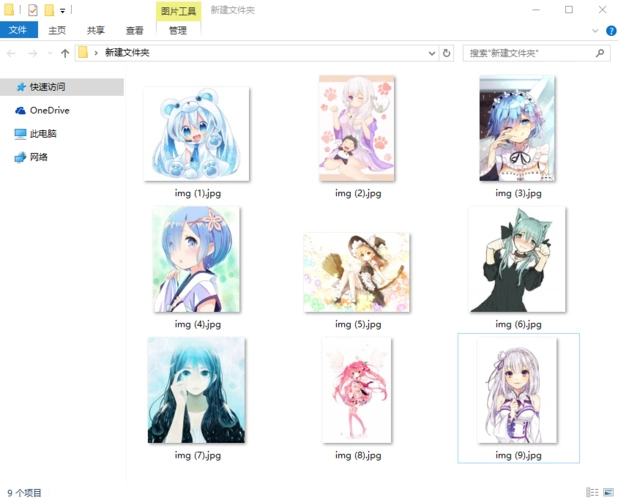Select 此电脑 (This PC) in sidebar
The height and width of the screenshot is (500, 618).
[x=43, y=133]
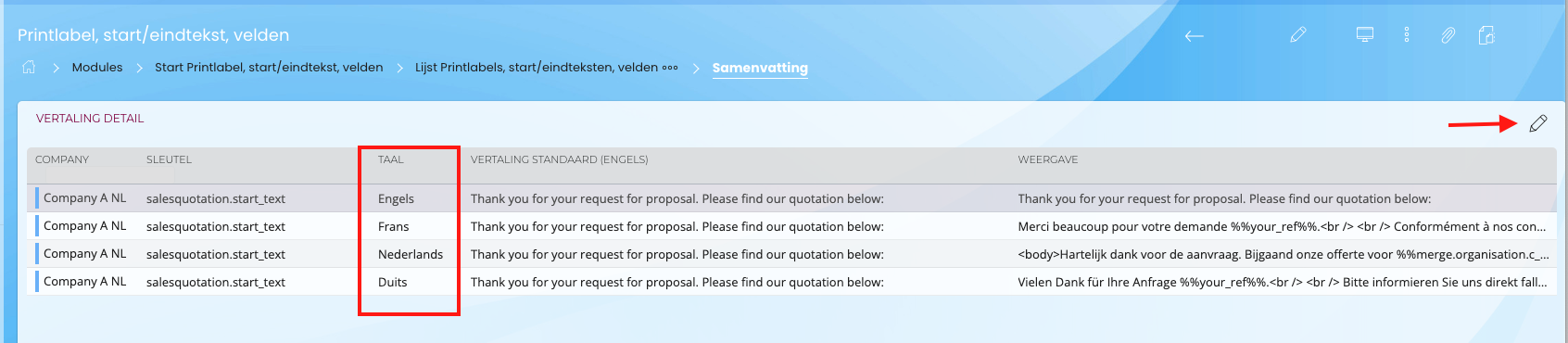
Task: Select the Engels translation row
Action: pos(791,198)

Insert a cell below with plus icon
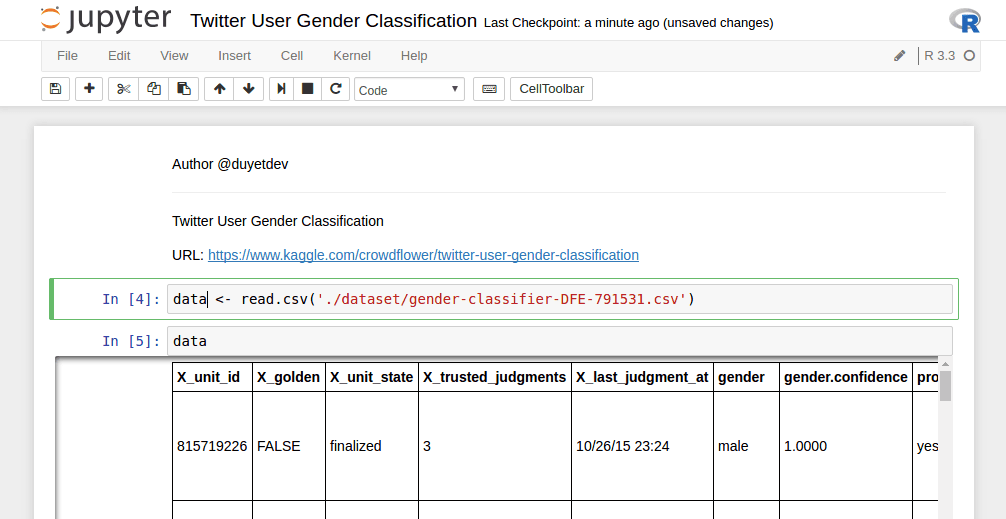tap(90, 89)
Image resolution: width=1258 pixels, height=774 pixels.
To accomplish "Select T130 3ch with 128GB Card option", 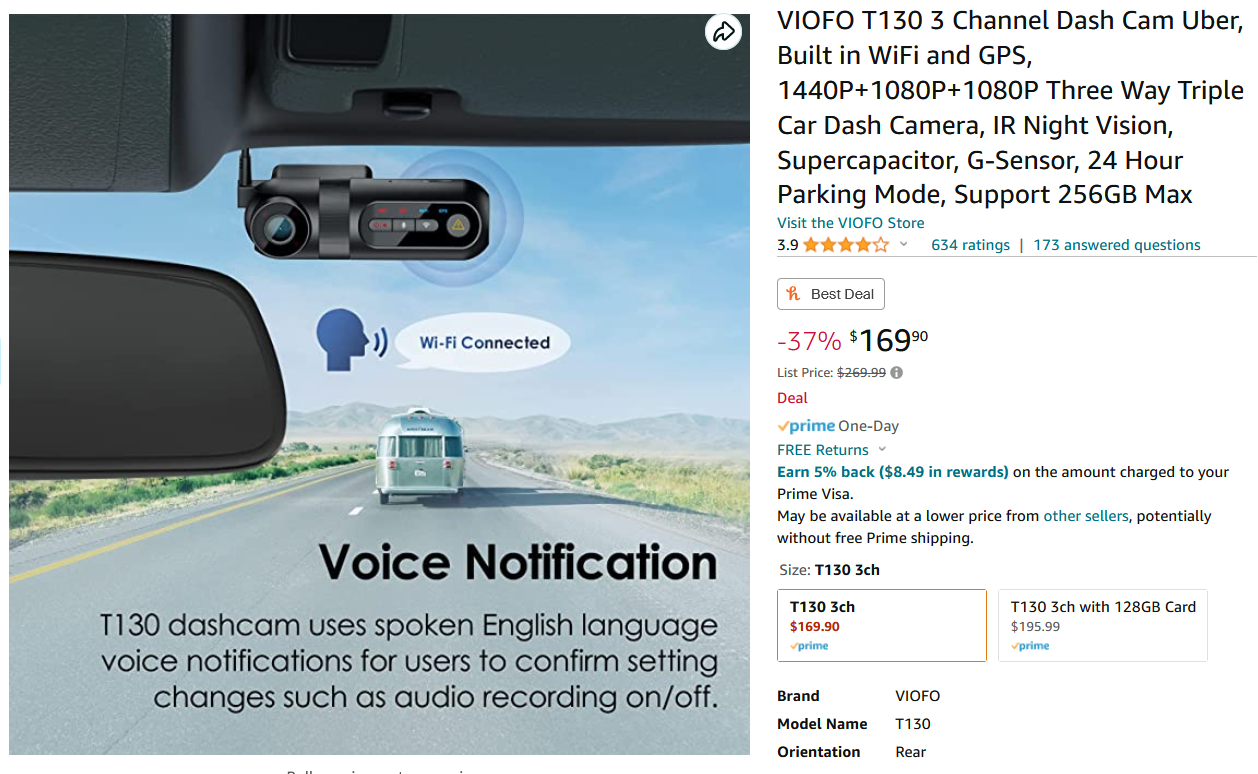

**What is needed:**
Your task is to retype, exactly and only, the lines from the line holding "Insert a cell below with plus icon" through the final line of the data above, with both ends kept. Drop the pictures.

**Your response:**
Insert a cell below with plus icon
tap(90, 89)
Image resolution: width=1258 pixels, height=774 pixels.
To accomplish "Select T130 3ch with 128GB Card option", 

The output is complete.